A decisão (se confirmada), da empresária Jéssica Riva de disputar uma cadeira na Assembleia Legislativa do Estado de Mato Grosso muda de forma sensível o tabuleiro político dentro do Movimento Democrático Brasileiro (MDB) e impõe novos desafios ao ex-prefeito de Primavera do Leste, Leonardo Bortolin.
Inicialmente, Jéssica havia sinalizado que poderia recuar. No entanto, sob incentivo direto do pai, o ex-deputado José Riva, voltou atrás e demonstra disposição para enfrentar as urnas. A movimentação consolida uma estratégia familiar: enquanto a deputada estadual de terceiro mandato Janaína Riva deve concorrer ao Senado, a irmã assume o projeto de manter o sobrenome Riva na Assembleia.
A estratégia é clara. Janaína, que herdou do pai o capital político e eleitoral, busca ampliar sua projeção ao Senado, abrindo espaço para que Jéssica preserve a representatividade do grupo no Legislativo estadual. Trata-se de uma transição planejada, com foco na continuidade de influência institucional e territorial.
Impacto direto sobre Bortolin
Para Leonardo Bortolin, o cenário se torna mais complexo. Até então, havia a expectativa de que, com Janaína fora da disputa para deputada estadual, parte expressiva de seus votos pudesse migrar de forma indireta para ele, sobretudo em regiões onde a deputada tem forte penetração eleitoral. Essa transferência, ainda que não formal (Janaína é considerada madrinha política do ex-prefeito), era vista como um ativo importante para fortalecer sua pré-candidatura.
Com Jéssica no páreo, porém, a tendência natural é que o eleitorado mais fiel da família Riva concentre votos na própria sucessão familiar. O apoio político da deputada pode até permanecer, mas a lógica eleitoral indica que a prioridade será assegurar a cadeira da irmã, especialmente em um cenário de disputa acirrada dentro da legenda.
Tensão interna no MDB
A movimentação também gerou ruídos internos. O ex-prefeito de Juara, Carlos Sirena, havia se lançado pré-candidato com a sinalização de apoio de Riva na região do Vale do Arinos. A mudança de rota frustra acordos políticos regionais e pode provocar rearranjos nas bases.
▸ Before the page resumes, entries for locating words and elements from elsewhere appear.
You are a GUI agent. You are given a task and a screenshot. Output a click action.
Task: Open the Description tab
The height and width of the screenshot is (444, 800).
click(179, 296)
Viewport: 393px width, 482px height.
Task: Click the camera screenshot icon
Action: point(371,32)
Além disso, o MDB já conta com deputados estaduais com mandato e estrutura consolidada. Em eleições proporcionais, o embate não é apenas contra adversários de outros partidos, mas dentro da própria chapa. Cada candidato precisa buscar alta votação individual para garantir espaço entre os mais votados da sigla.
Se Jéssica alcançar desempenho expressivo, pode assegurar sua vaga sem necessariamente ampliar o número total de cadeiras do MDB, que pretende conquistar pelo menos quatro cadeiras. Nesse caso, o partido manteria sua bancada, mas com troca de nomes, e não com abertura de novas posições. Para Bortolin, isso significa que não basta contar com o crescimento do partido; será necessário superar colegas de legenda que já ocupam cadeira na Assembleia.
Disputa por território eleitoral
Outro ponto crucial é a territorialização dos votos. O grupo Riva possui bases consolidadas em diversas regiões do Estado. Bortolin, embora tenha força em Primavera do Leste e entorno, precisará expandir seu alcance para evitar sobreposição direta com a candidatura de Jéssica.
A entrada da empresária no processo eleitoral também reforça o peso do sobrenome na disputa. Em Mato Grosso, onde redes políticas regionais ainda têm grande influência, a marca familiar pode ser determinante na fidelização de eleitores.
Cenário em aberto
O que se desenha é um cenário de disputa intensa dentro do MDB, com efeitos diretos sobre as chances de Leonardo Bortolin. A eventual consolidação da candidatura de Jéssica Riva tende a reduzir a margem de crescimento baseada apenas na transferência de capital político da irmã.
Para se viabilizar, o ex-prefeito precisará construir uma identidade eleitoral própria, ampliar alianças e buscar votos além do eixo tradicionalmente alinhado à deputada. Caso contrário, corre o risco de ver a reorganização interna do grupo Riva fechar as portas que, até pouco tempo atrás, pareciam mais acessíveis rumo à Assembleia Legislativa.